As I uncovered these wordless books, my own culture started its infamous shift, in the late twentieth century, away from the written word and towards the use of images in communication. Our descriptions of and reactions to events began to align more closely with images, largely due to the increasing affordability of such technology as the television, personal computer and cell phone. Information delivered in a visual form gradually became the norm. Today there is even a language of pictograms, created as a universal language for instructions and directions, and which continues to grow in international use.
As our technology heralded the reign of the image, wordless books for adults appeared more frequently from the area of graphic novels, by recognized comic artists like Eric Drooker and Peter Kuper, and from the artist's book a movement that began in the late twentieth century in which artistic expression was delivered in book format. Book artists specifically involved in creating wordless books were often printmakers committed to the revival of the production of books by hand, from cutting blocks to printing by hand on handmade paper in small editions. I soon made contact with many of the recognized artists in this field, including Babette Katz, Barbara Henry, Jules Remedios Faye, Christopher Stern, Rebecca Anne Blissell, Brendon Deacy, Olivier Deprez, and, more recently, George A. Walker.
I first encountered Walker in 1994 when I noticed his contribution in Crispin and Jan Elsted's remarkable edition from Barbarian Press called Endgrain: Contemporary Wood Engraving in North America. I later discovered selections of Walker's wood engravings in The Inverted Line and Images from the Neocerebellum, and learned that he shared my passion for woodcut novels from his fascinating Introduction to Graphic Witness: Four Wordless Graphic Novels.

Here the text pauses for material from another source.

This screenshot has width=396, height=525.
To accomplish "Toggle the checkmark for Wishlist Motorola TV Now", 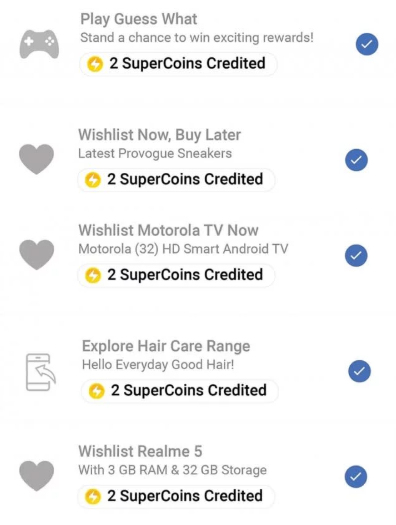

In addition, he has shared his knowledge and techniques as a wood engraver and book artist in The Woodcut Artist's Handbook: Techniques and Tools for Relief Printmaking, which is a thoughtful and invaluable resource for anyone interested in this type of printing.
As exciting and interesting as I found these books, I was immediately delighted when I read an advance copy of the Book of Hours: A Wordless Novel Told In 99 Wood Engravings. Up to that time, I had not seen an extended wordless story by Walker. I immediately recognized the title the Book of Hours as a tribute to Masereel, whose woodcut novel, Passionate Journey, had originally inspired my interest in wordless books and was, coincidentally, first titled My Book of Hours.
Walker has given a face to the men and women living in New York and working at the Twin Towers of the World Trade Center during the day leading up to the attacks on September 11, 2001. Walker captures various people and events in prints at various times during the day, involved in many of the activities that many of us experience in our own lives: driving to work, riding the subway, answering a phone, working on our computer, enjoying lunch with friends, walking home in the rain, watching television, or making love in our bedroom. By focusing on the people prior to the attacks and representing a commonality of routines and actions, Walker's book ultimately binds us together as a community, a nation and a world. This thread of commonality and our emotional reaction, knowing the ensuing casualties, suffering, and loss, does not need any written explanation.
Walker presents a catastrophic moment in American history in his simple and skillful use of images and the Book of Hours generates a heartfelt surge of emotions without any need for words. With this noteworthy contribution, Walker joins a rich tradition of artists determined to express their ideas in pictures and to make their ideas available to everyone, regardless of language or level of literacy.